═════ Data extracts ═════
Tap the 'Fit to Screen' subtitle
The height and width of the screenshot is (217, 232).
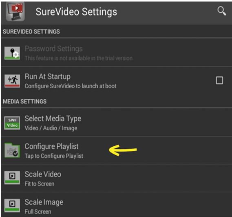(40, 184)
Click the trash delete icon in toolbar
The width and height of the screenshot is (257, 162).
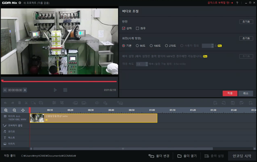coord(19,103)
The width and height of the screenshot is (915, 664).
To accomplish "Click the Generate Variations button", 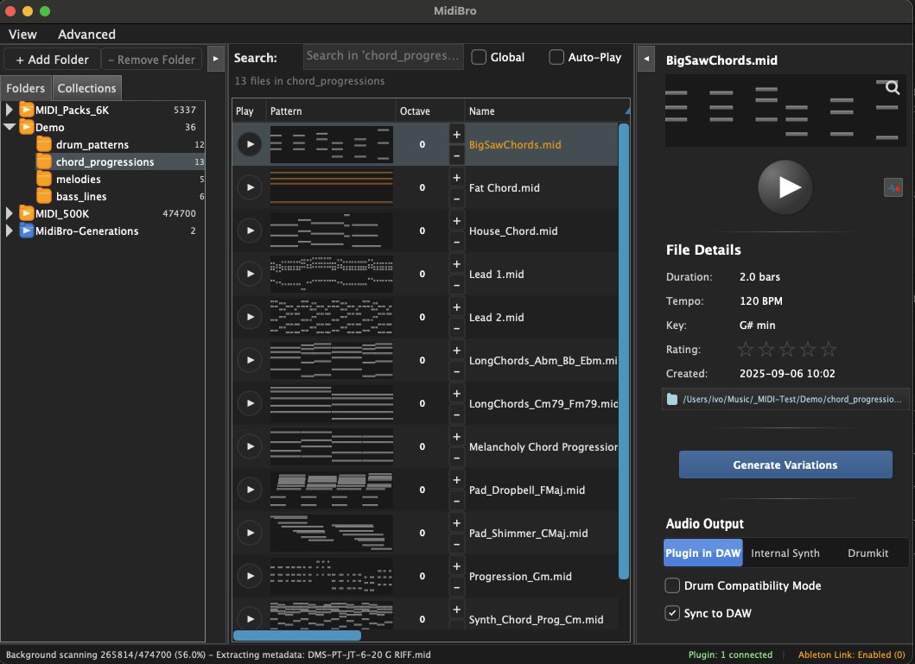I will click(785, 465).
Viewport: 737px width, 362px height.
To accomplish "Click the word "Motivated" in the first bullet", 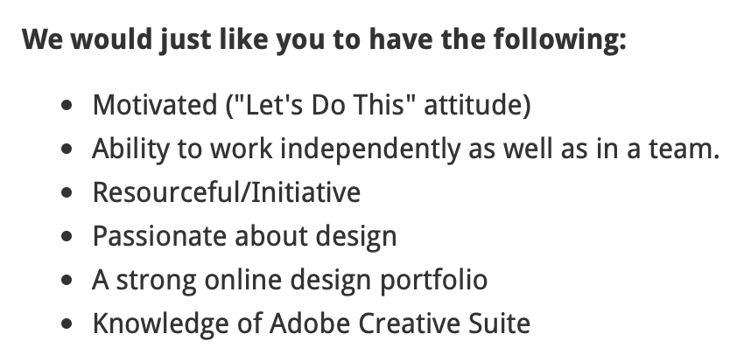I will tap(155, 105).
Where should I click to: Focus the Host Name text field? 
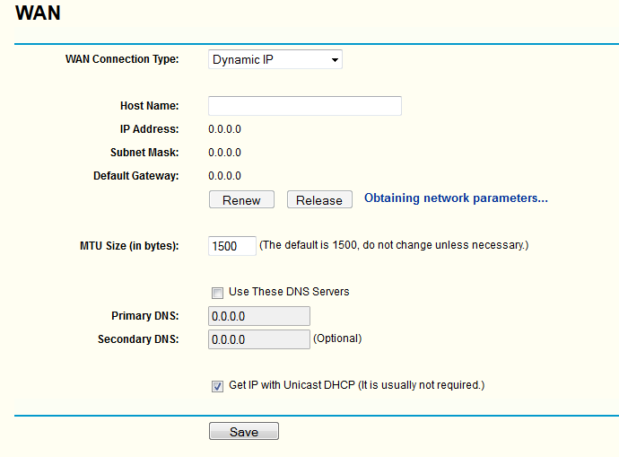click(x=304, y=106)
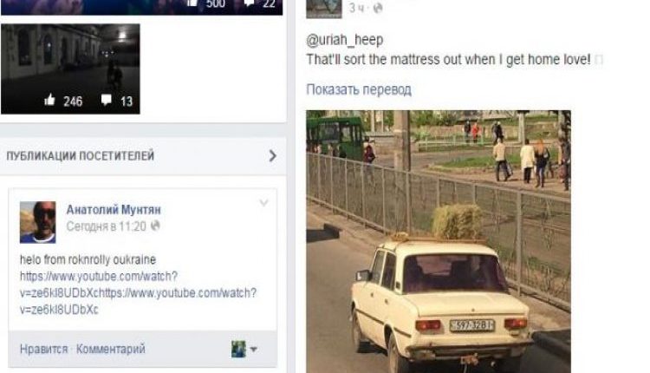Screen dimensions: 650x373
Task: Click the Сегодня в 11:20 timestamp
Action: 106,226
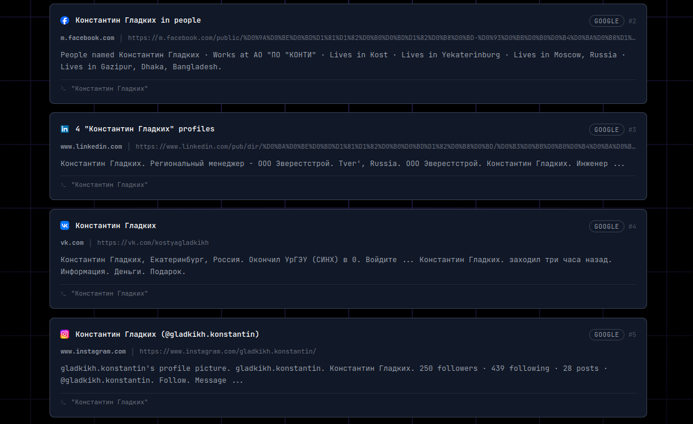Click the query prompt icon in the LinkedIn card
693x424 pixels.
63,185
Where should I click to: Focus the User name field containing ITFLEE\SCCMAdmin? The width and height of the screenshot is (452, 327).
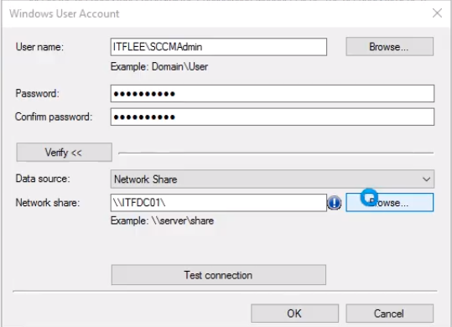(x=219, y=47)
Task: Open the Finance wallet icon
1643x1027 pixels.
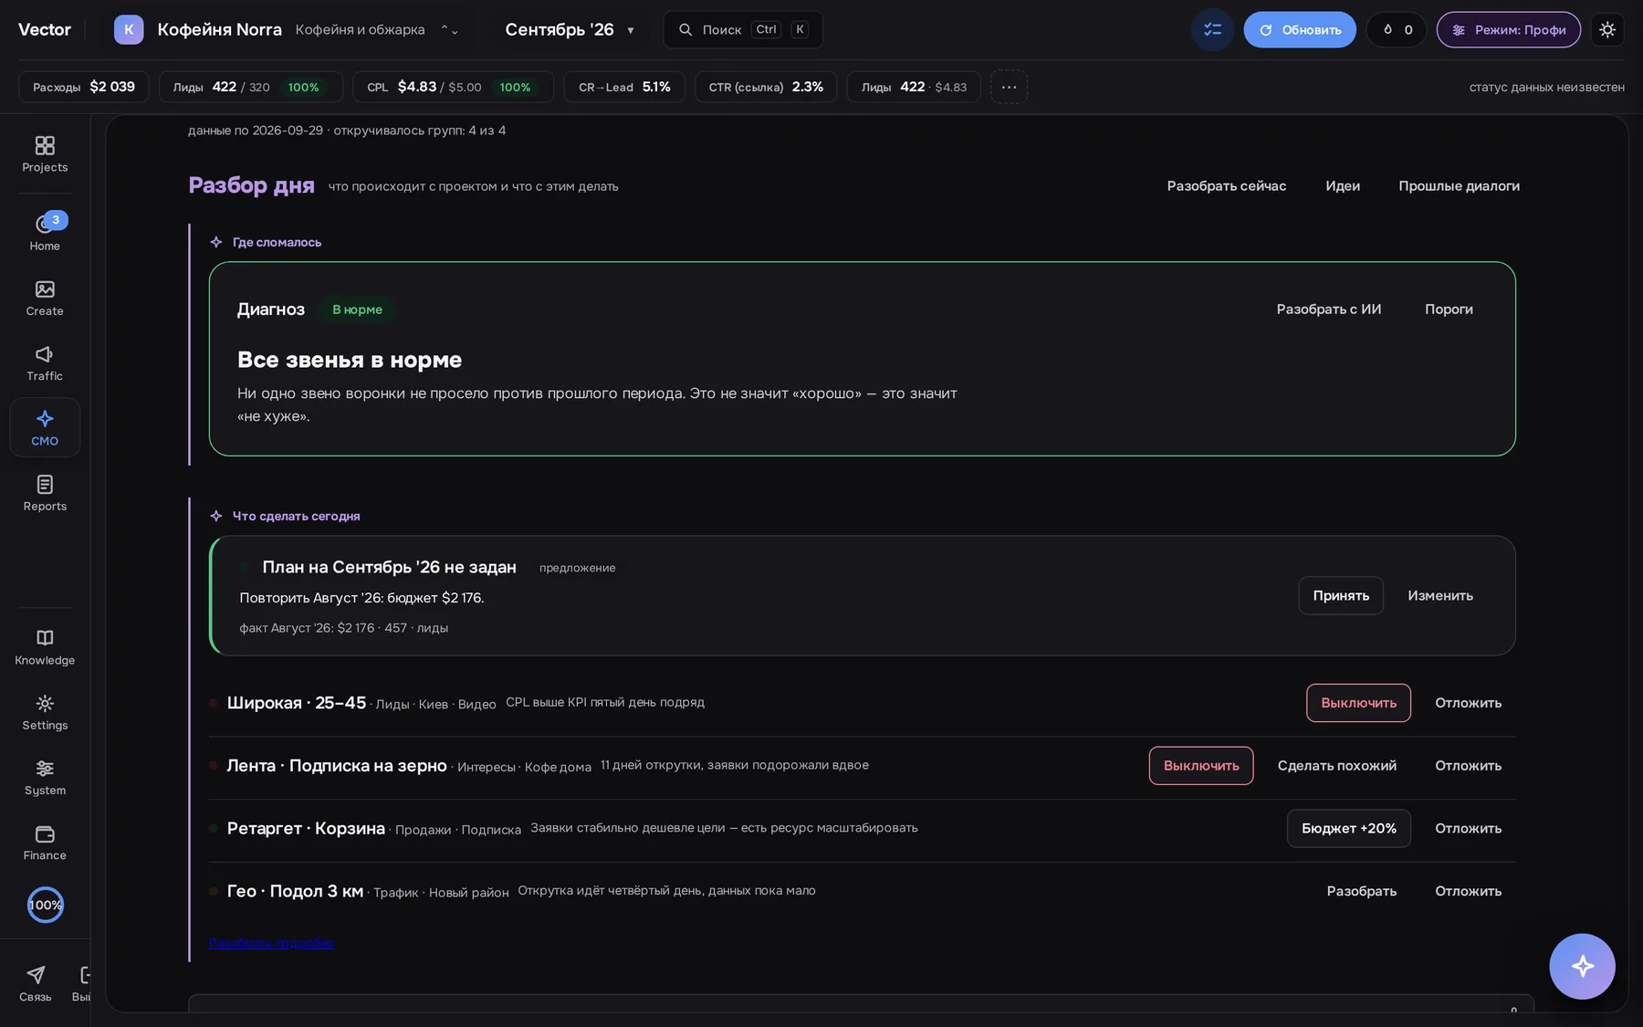Action: 45,842
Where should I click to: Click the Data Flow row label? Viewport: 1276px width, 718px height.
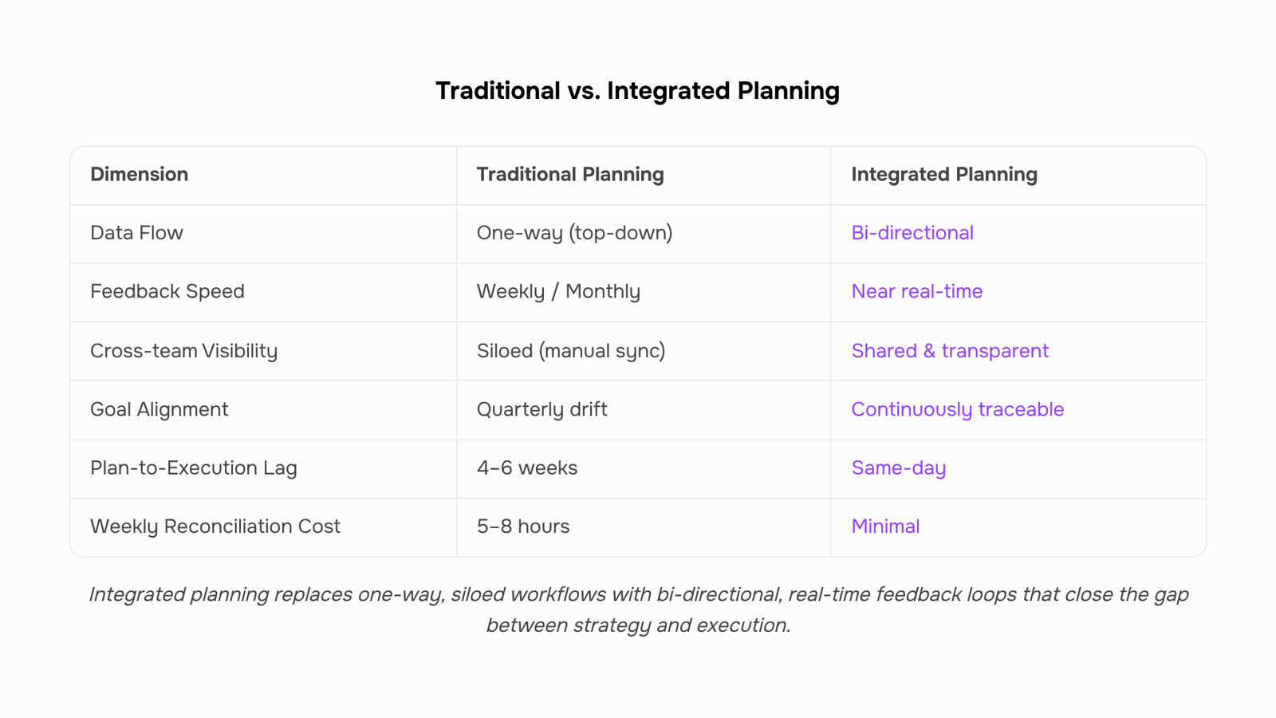[x=136, y=233]
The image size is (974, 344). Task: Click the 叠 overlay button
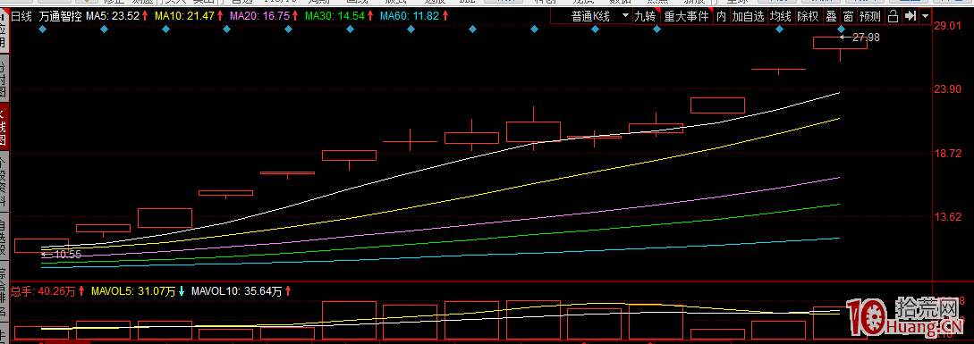[831, 16]
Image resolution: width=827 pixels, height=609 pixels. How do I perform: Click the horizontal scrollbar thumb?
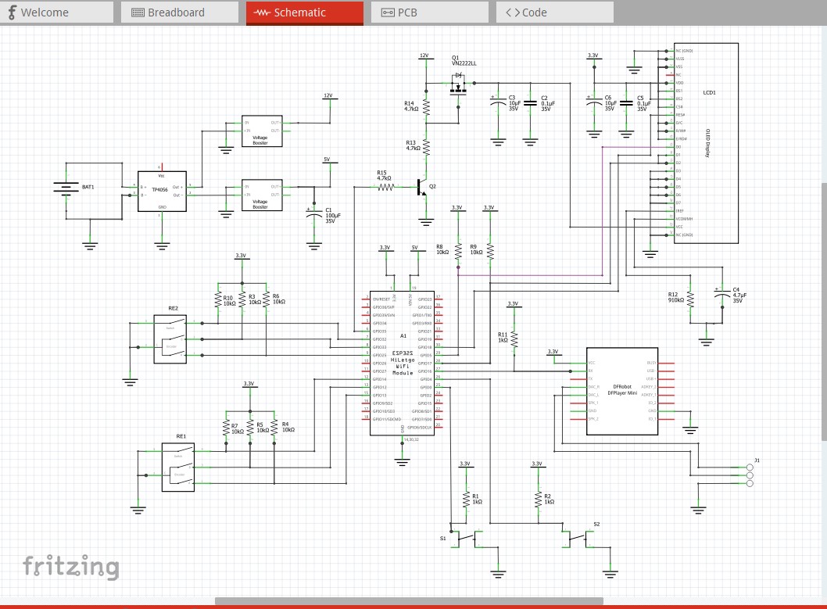409,601
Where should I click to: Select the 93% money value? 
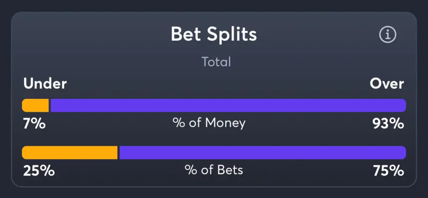388,124
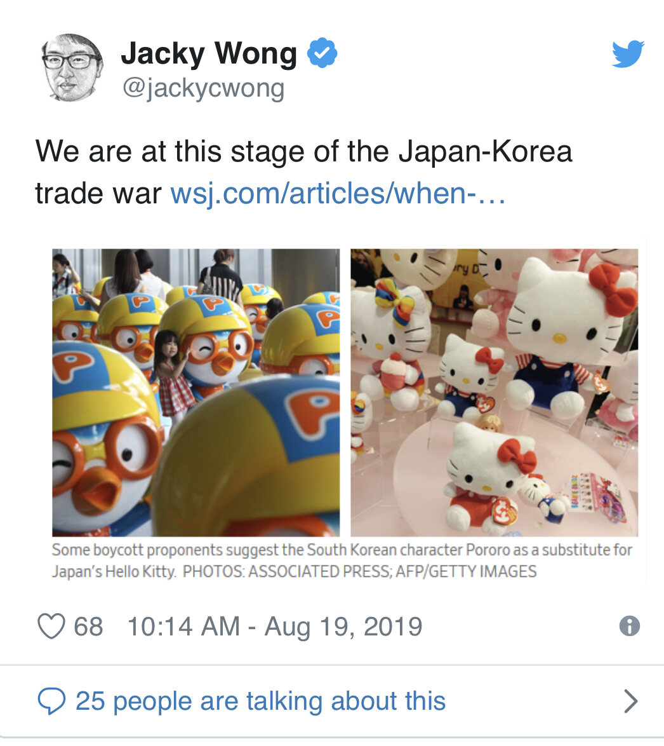The image size is (664, 746).
Task: Click the PHOTOS: ASSOCIATED PRESS credit line
Action: tap(360, 571)
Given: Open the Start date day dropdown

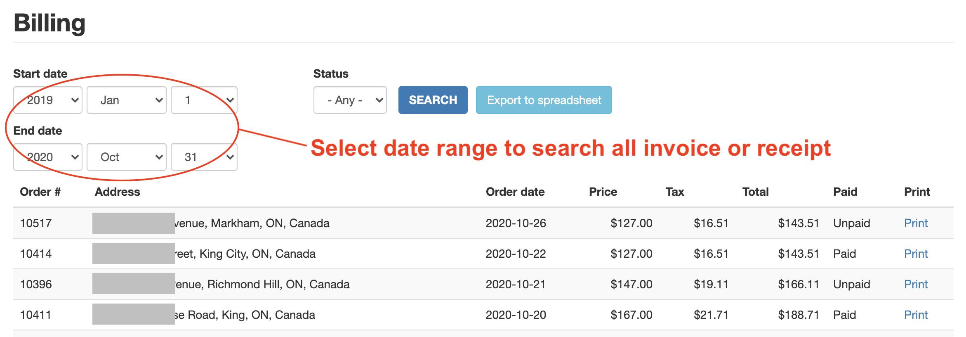Looking at the screenshot, I should pyautogui.click(x=204, y=100).
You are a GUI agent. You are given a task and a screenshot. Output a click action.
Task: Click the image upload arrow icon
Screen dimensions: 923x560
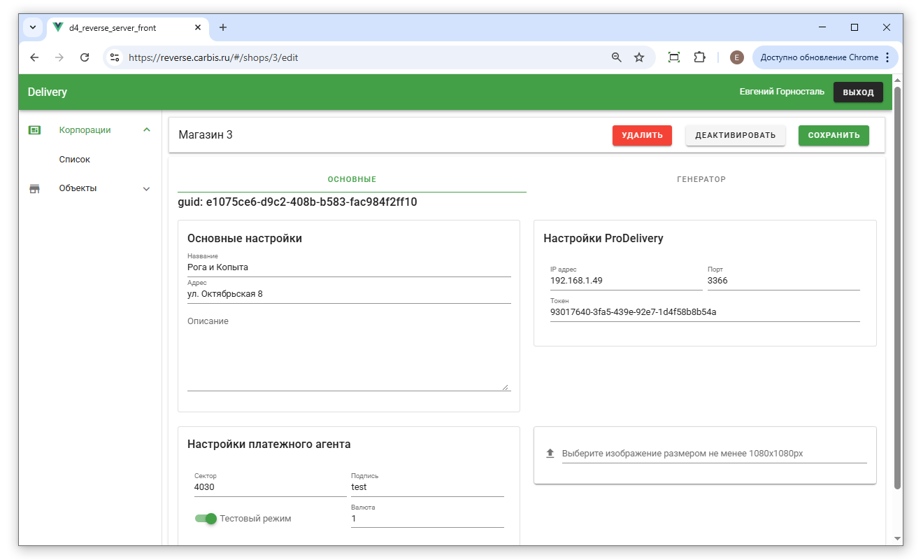[x=550, y=454]
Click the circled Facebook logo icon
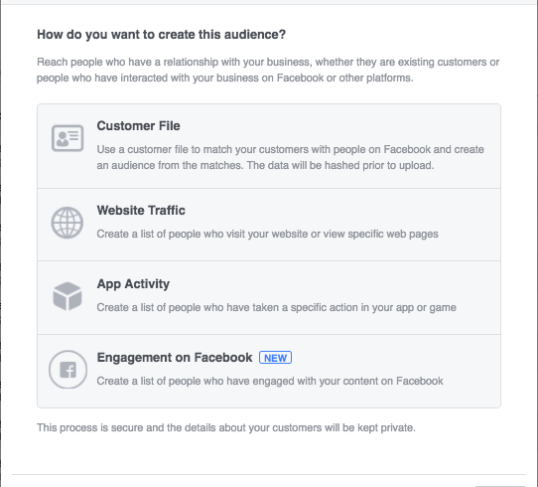The image size is (538, 487). [x=67, y=370]
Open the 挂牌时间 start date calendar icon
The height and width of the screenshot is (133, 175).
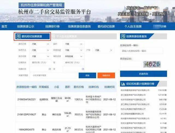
═════
_Assignment_
Excluding the pictures, write out exactly the lines from the line that contains "Task: Click the image upload arrow icon" through the end of the records.

_Written solution_
Task: Click the image upload arrow icon
Screen dimensions: 923x560
[x=550, y=454]
Click the circled Facebook logo icon
The image size is (538, 487). [x=67, y=370]
Open the 挂牌时间 start date calendar icon
The height and width of the screenshot is (133, 175).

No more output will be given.